[begin Data supplied]

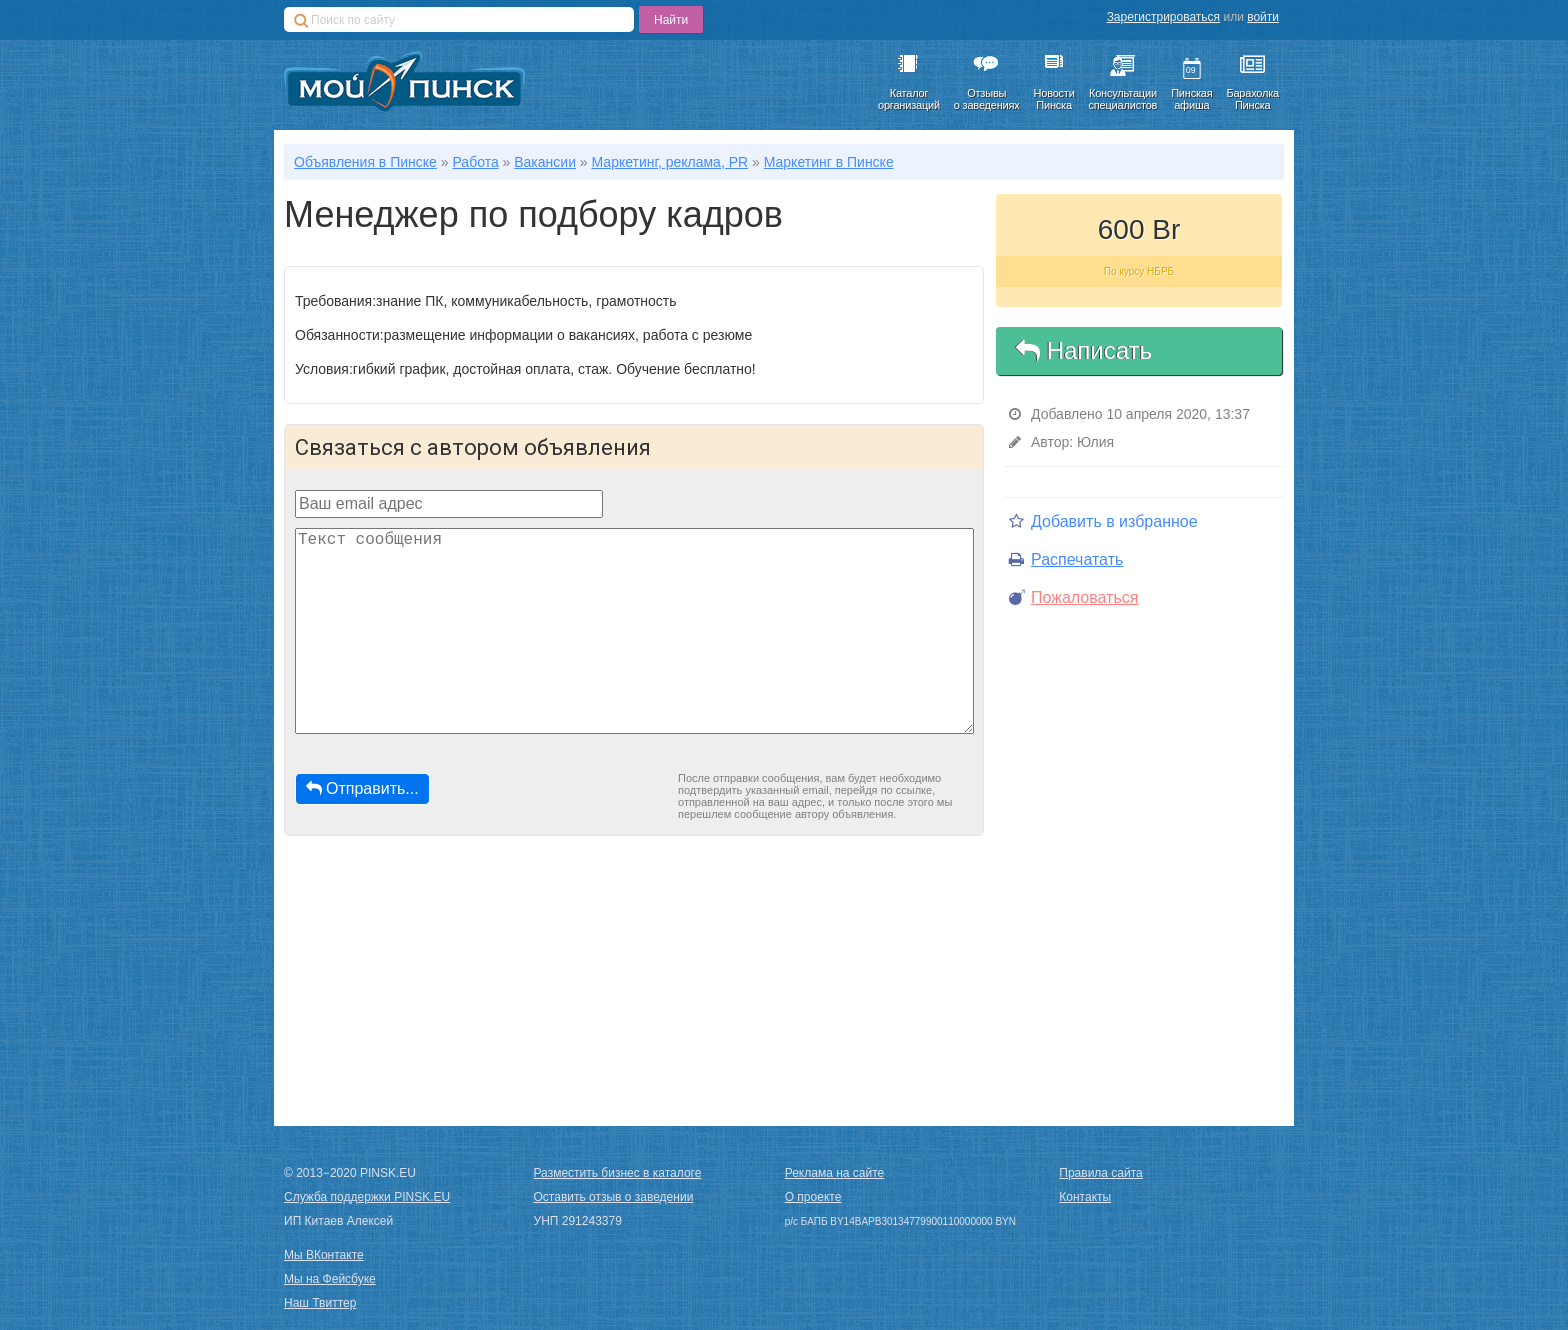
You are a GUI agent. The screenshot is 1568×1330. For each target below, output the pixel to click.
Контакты (1085, 1197)
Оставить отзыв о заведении (614, 1197)
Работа (475, 162)
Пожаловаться (1073, 597)
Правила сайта (1100, 1173)
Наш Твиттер (320, 1303)
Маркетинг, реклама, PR (670, 162)
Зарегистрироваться (1163, 17)
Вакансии (545, 162)
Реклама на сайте (835, 1173)
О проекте (813, 1197)
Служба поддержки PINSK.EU (367, 1197)
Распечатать (1066, 559)
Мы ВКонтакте (324, 1255)
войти (1263, 17)
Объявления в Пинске (365, 162)
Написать (1084, 350)
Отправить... (362, 788)
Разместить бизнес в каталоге (618, 1173)
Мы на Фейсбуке (330, 1279)
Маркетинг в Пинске (829, 162)
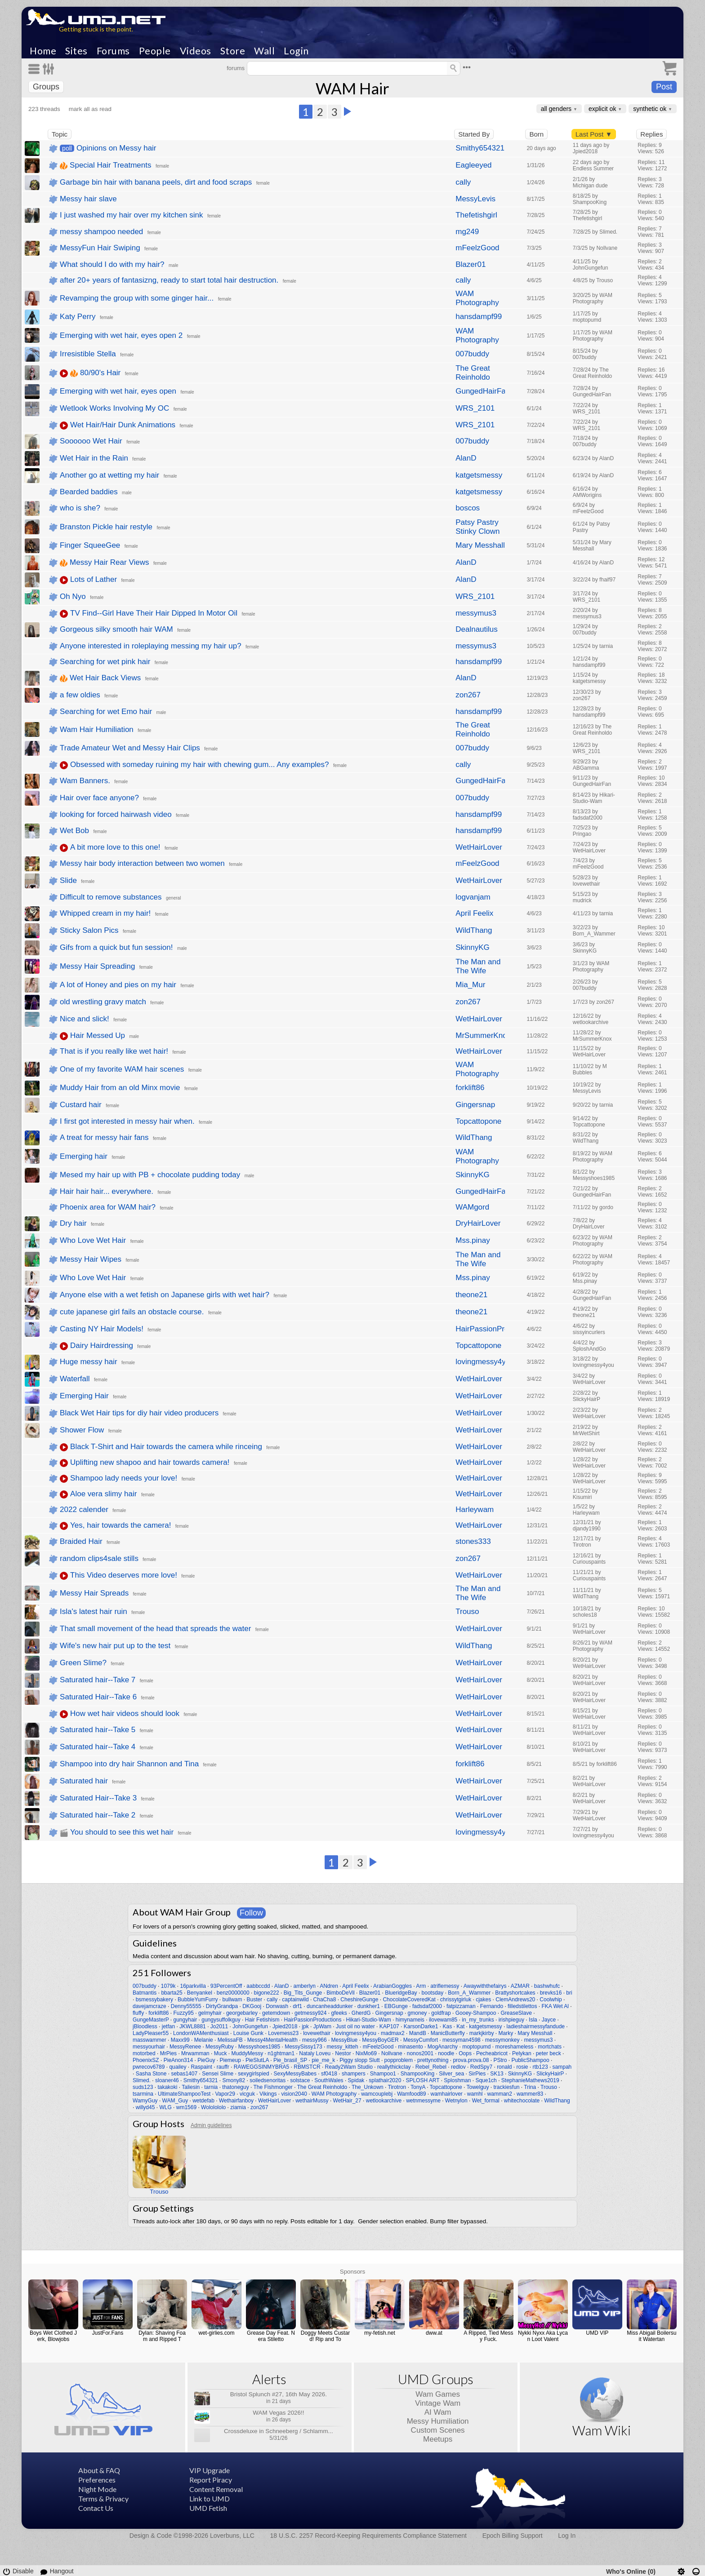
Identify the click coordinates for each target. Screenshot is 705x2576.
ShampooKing (417, 2074)
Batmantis (144, 1993)
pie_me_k (323, 2060)
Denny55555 (186, 2006)
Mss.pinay (472, 1240)
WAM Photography (477, 298)
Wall (264, 51)
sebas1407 (184, 2074)
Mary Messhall (480, 545)
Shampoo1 (383, 2074)
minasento (410, 2047)
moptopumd (476, 2047)
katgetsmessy (478, 475)
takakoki (167, 2087)
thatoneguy (235, 2087)
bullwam (232, 1999)
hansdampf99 (478, 316)
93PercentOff (226, 1986)
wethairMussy (311, 2100)
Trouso (467, 1611)
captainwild (295, 1999)
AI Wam (437, 2412)
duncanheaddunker (330, 2006)
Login (296, 51)
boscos (467, 508)
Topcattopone (478, 1121)
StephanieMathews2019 (530, 2080)
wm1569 (186, 2107)
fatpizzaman (461, 2006)
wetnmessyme (423, 2100)
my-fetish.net (379, 2333)
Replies (651, 134)
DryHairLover (477, 1223)
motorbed (144, 2053)
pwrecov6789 (149, 2067)
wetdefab (203, 2100)
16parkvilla (192, 1986)
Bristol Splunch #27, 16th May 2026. (278, 2394)
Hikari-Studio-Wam (368, 2020)
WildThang (473, 930)
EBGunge (396, 2006)
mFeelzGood (477, 248)
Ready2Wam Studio (349, 2067)
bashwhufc (547, 1986)
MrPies (168, 2053)
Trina (530, 2087)
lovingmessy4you (480, 1361)
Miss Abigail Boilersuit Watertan (651, 2336)
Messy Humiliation (438, 2421)
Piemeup (230, 2060)
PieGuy (206, 2060)
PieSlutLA (257, 2060)
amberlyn (304, 1986)
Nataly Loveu (314, 2053)
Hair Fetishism (262, 2020)
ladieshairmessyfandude (536, 2026)
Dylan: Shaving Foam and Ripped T (162, 2336)
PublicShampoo (530, 2060)
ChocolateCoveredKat (409, 1999)
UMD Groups (435, 2379)
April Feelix (474, 913)
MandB (417, 2033)
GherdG (361, 2013)
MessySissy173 (303, 2047)
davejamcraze (149, 2006)
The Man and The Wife (477, 966)
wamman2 (499, 2094)
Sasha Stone (151, 2074)
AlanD (465, 458)
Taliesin (191, 2087)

[end Data supplied]

### What you should do
Rewrite the lines above as a numbered list with no blank lines, starting at the first line and ending at the line that contains "Зарегистрироваться (1163, 17)", both included. Leave the pictures out.

### Answer to this exercise
1. You are a GUI agent. The screenshot is 1568×1330. For each target below, output the pixel to click.
2. Контакты (1085, 1197)
3. Оставить отзыв о заведении (614, 1197)
4. Работа (475, 162)
5. Пожаловаться (1073, 597)
6. Правила сайта (1100, 1173)
7. Наш Твиттер (320, 1303)
8. Маркетинг, реклама, PR (670, 162)
9. Зарегистрироваться (1163, 17)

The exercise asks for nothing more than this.